* _Quoted passage_:
The following article was
originally published in the Summer 2000 issue of La Campana,
the quarterly journal of the Santa
Barbara Trust for Historic Preservation. It is republished
with permission of the author.
Antonio Maria de la Guerra was the youngest
son of Jose Antonio
Julian de la Guerra y Noriega, an officer of the Spanish
and Mexican armies and military Comandante of the Royal Presidio of Santa Barbara, and
an uncle to Mrs. Thomas B. Dibblee. The father, Captain Jose
de la Guerra, was born a Spanish noble in 1779 in Santander on
Spain's northerly coast on the Bay of Biscay who had been sent
to Mexico to live with an uncle at the age of 13, where he eventually
became an officer in the Spanish Royal Army.
He came to California in 1801 as a young
officer, was first assigned to the Presidio in Monterey, and
shortly thereafter assigned to the Presidio in Santa Barbara.

* _Entries provided_:
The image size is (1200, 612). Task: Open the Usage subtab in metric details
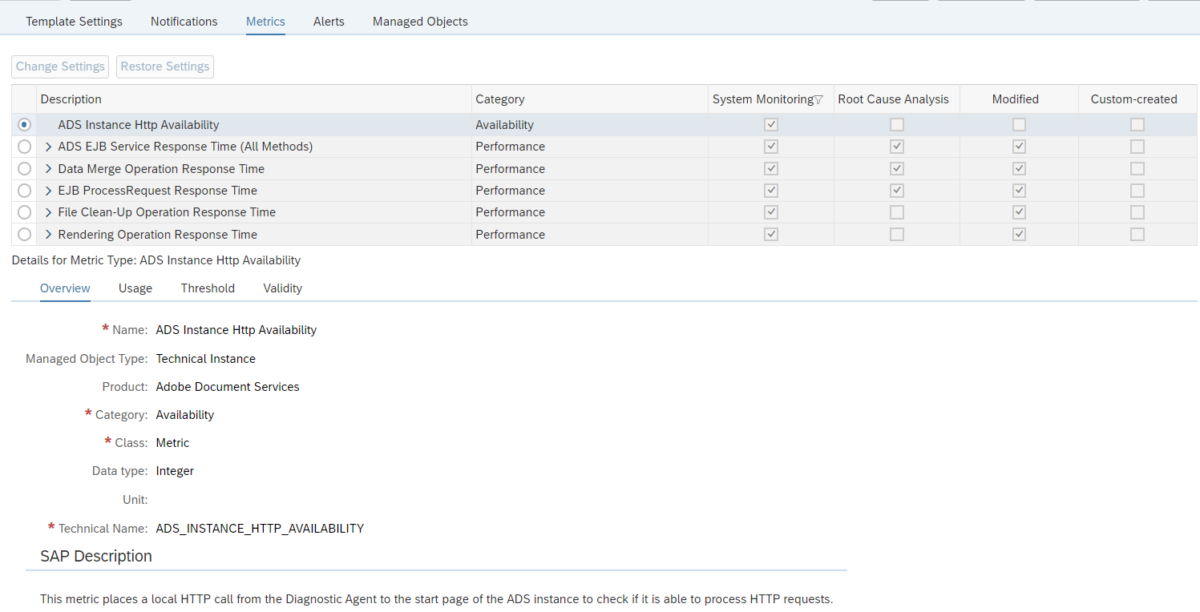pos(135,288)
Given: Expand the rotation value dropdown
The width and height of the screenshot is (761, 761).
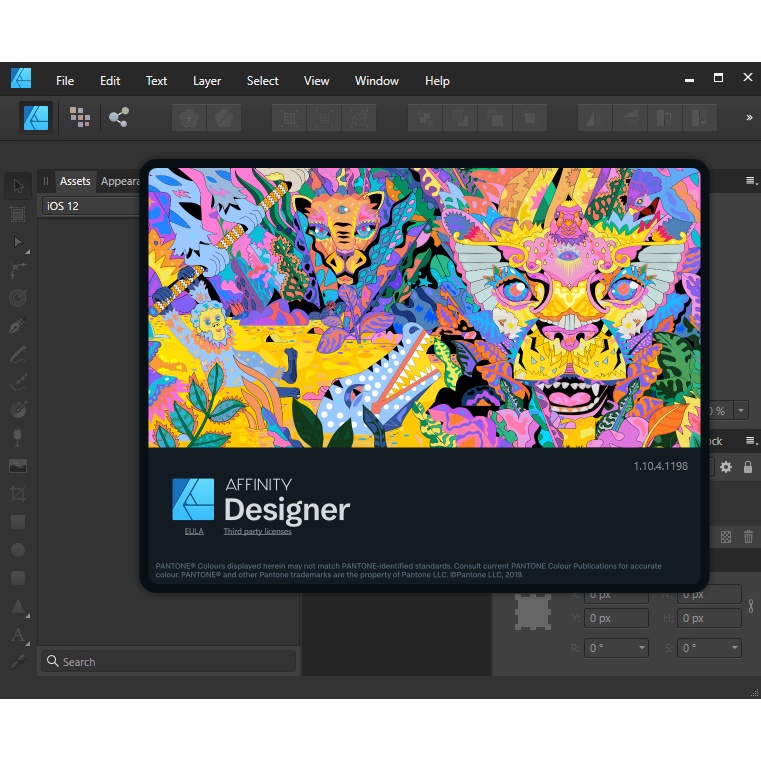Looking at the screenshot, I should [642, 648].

...

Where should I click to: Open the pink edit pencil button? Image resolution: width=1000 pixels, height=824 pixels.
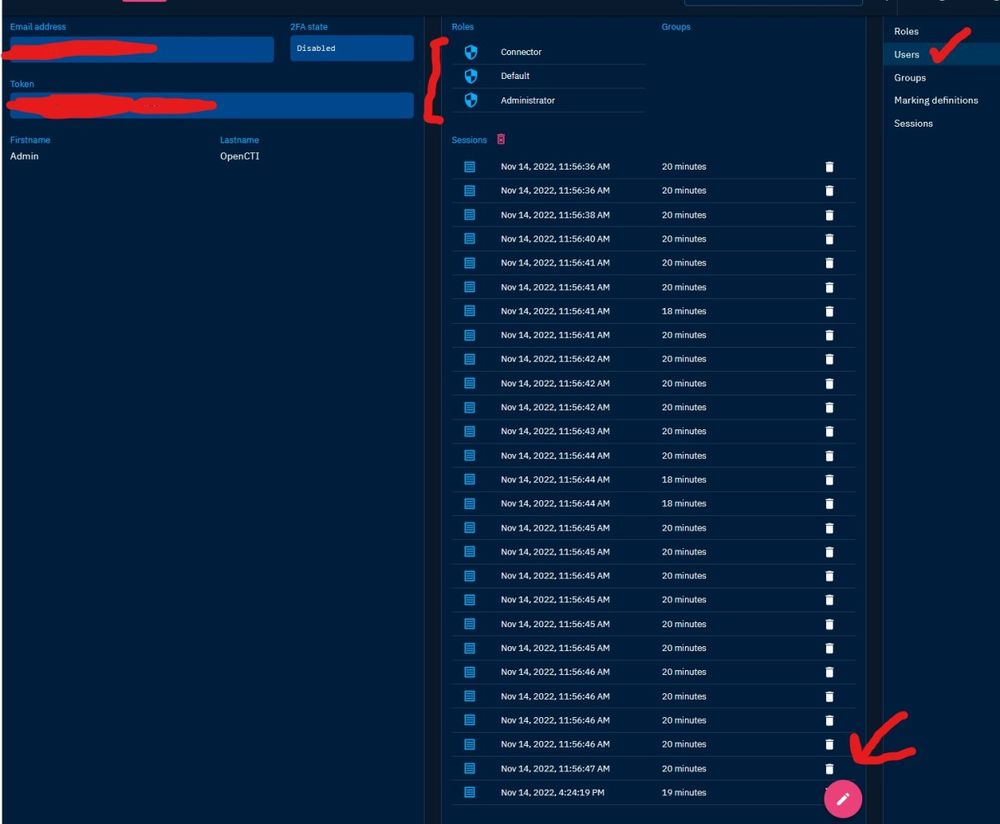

* _Tasks and exercises_:
**A.** Render everything in the listing from the line containing "The image size" down to the line containing "Looking at the" as a Markdown table with the columns Row and Entry, omitting blank lines and the pictures.
**B.** Write the next part of the article on the de la Guerra family, picking up after its final sentence.

* _Answers_:
**A.**
| Row | Entry |
|---|---|
| 1 | The image size is (1200, 612). Task: Open the Usage subtab in metric details |
| 2 | pos(135,288) |
| 3 | Given: Expand the rotation value dropdown |
| 4 | The width and height of the screenshot is (761, 761). |
| 5 | Looking at the screenshot, I should [642, 648]. |

**B.**
By 1810 he had been promoted to captain and was named Quartermaster
General of all Upper and Lower California, a position he held
for twenty-seven years. He became military Comandante
of Santa Barbara in 1816.
In 1819 Captain de la Guerra began building
a large adobe home known today as the Casa de la Guerra, one
of the best preserved buildings from the Spanish period in Santa
Barbara, where he and his wife Maria Antonia Carrillo raised
fourteen children. In 1822 he represented Santa Barbara at the
junta in Monterey which voted to break California's ties
with Spain and become part of an independent Mexico. The Mexican
government awarded him several large land grants and with his
other acquisitions he became the owner of over 385,000 acres
of land.
Don Jose de la Guerra y Noriega retired from military service
in 1842 and spent the remainder of his life at his casa grande
respected by citizens of all nationalities. He died in 1858 and
is buried with his wife under the altar of the Santa Barbara
Mission.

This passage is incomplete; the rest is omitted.